▶ [Questions on the material]:
1. In the post about a weight-loss plateau, how much milk does the writer now drink per week?
2. Translate this sentence from the post about a weight-loss plateau into Spanish: "I know by my clothes I'm not losing any weight."
3. Reproduce the part of the post about a weight-loss plateau starting with "Lately, I've really" and going on through "just fall apart.".

Excerpt provided Block Start

Lately, I've really been struggling with keeping my emotions in tact. Every time I start thinking about conquering this weight battle and then throw all those things I'm unable to do in the WOD's I just fall apart.
I know by my clothes I'm not losing any weight. I just don't understand what I can do to get over this plateau. Even my cheats aren't that bad. I could understand a little more if I was out eating every sweet thing around. But I don't. I watch my carbs and think I do pretty darn good at it. I'm even eating more meat and eggs for protein and that's a struggle but I'm willing to try it and doing it to see if it helps along with the fact that I've cut back almost a gallon and a half of milk a week. I'm down to a gallon and 16oz. of milk a week. I think that's pretty darn good too. It's halfway thru the month and I just know I haven't lost anything. My clothes aren't as loose as they once were especially my jeans. I know people say don't pay attention to the number on the scale but that's easier said than done. I have the same stresses in my life as I did the first day I walked into the gym. The only difference is I'm trying harder each month and day to accomplish my goals. That should be a good thing.

Excerpt provided Block End
Excerpted records Block Start

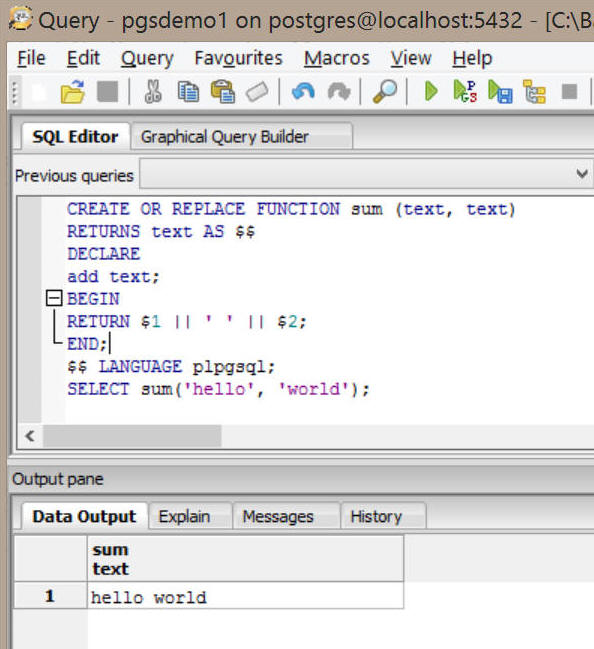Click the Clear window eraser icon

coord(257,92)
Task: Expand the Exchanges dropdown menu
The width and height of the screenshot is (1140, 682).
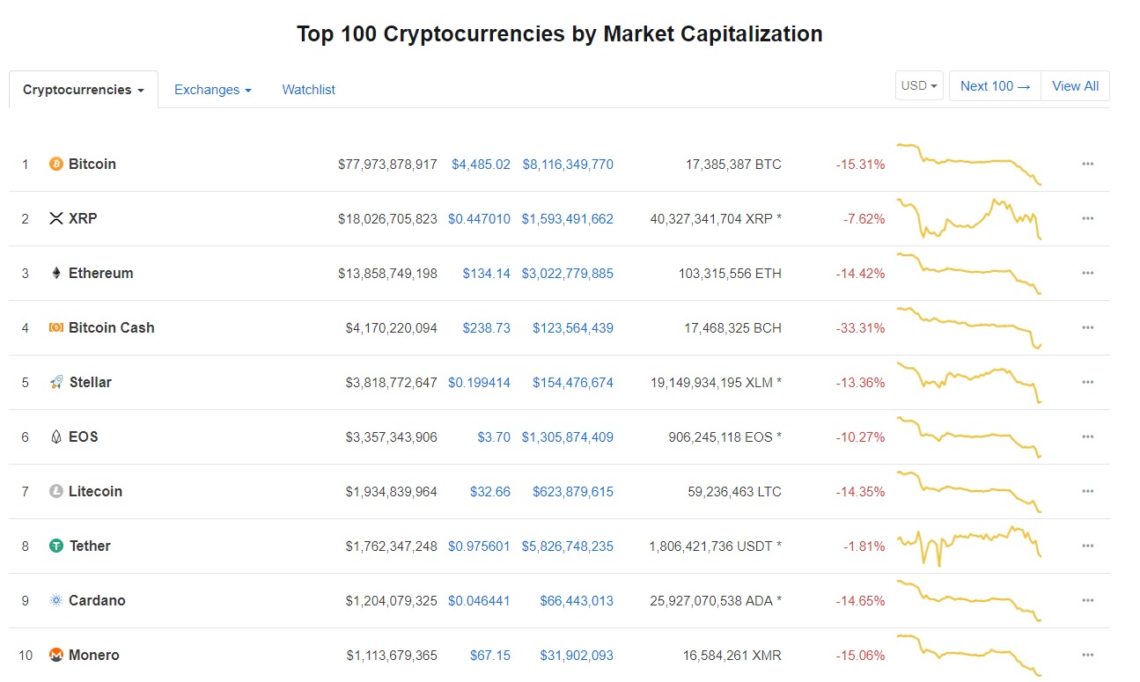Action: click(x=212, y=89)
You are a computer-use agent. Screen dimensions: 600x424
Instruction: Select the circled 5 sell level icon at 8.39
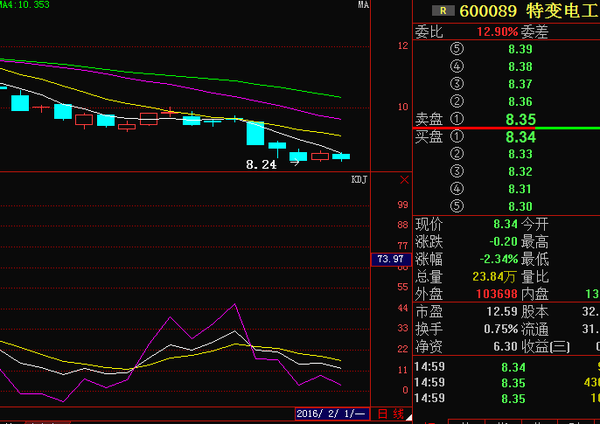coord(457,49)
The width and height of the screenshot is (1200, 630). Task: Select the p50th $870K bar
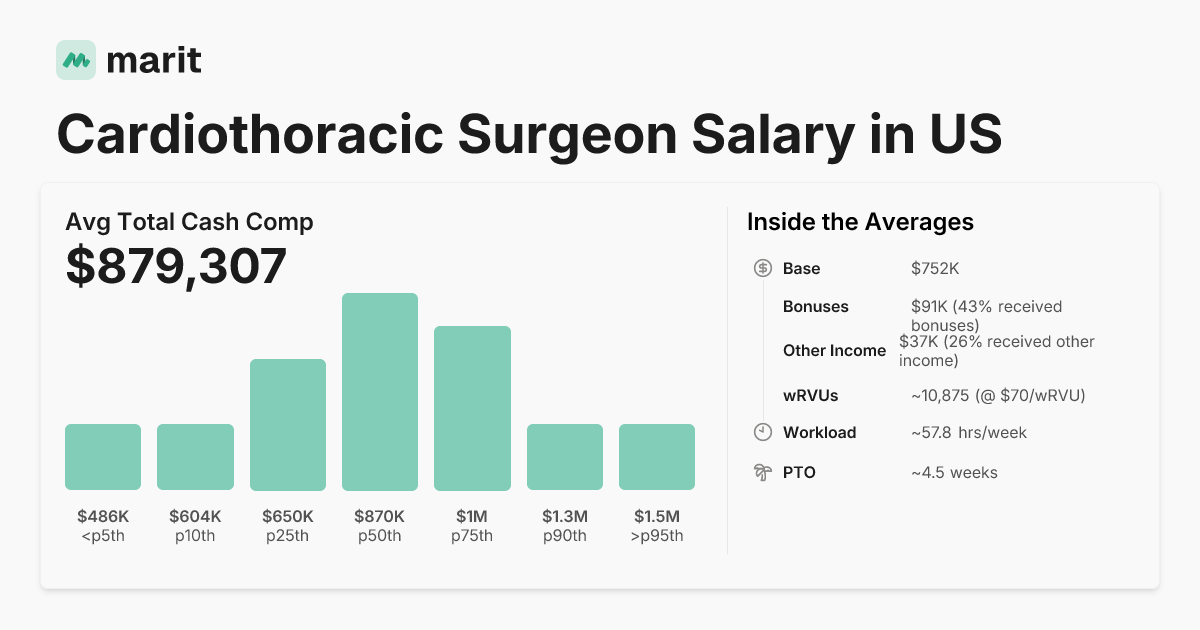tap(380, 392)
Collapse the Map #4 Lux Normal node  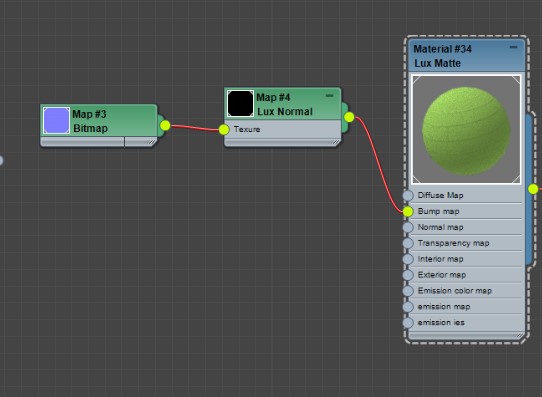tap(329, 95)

Excerpted records Block End

▶ [Per-task outputs]:
1. A gallon and 16 oz. of milk a week.

2. Sé por mi ropa que no estoy perdiendo peso.

3.
Lately, I've really been struggling with keeping my emotions in tact. Every time I start thinking about conquering this weight battle and then throw all those things I'm unable to do in the WOD's I just fall apart.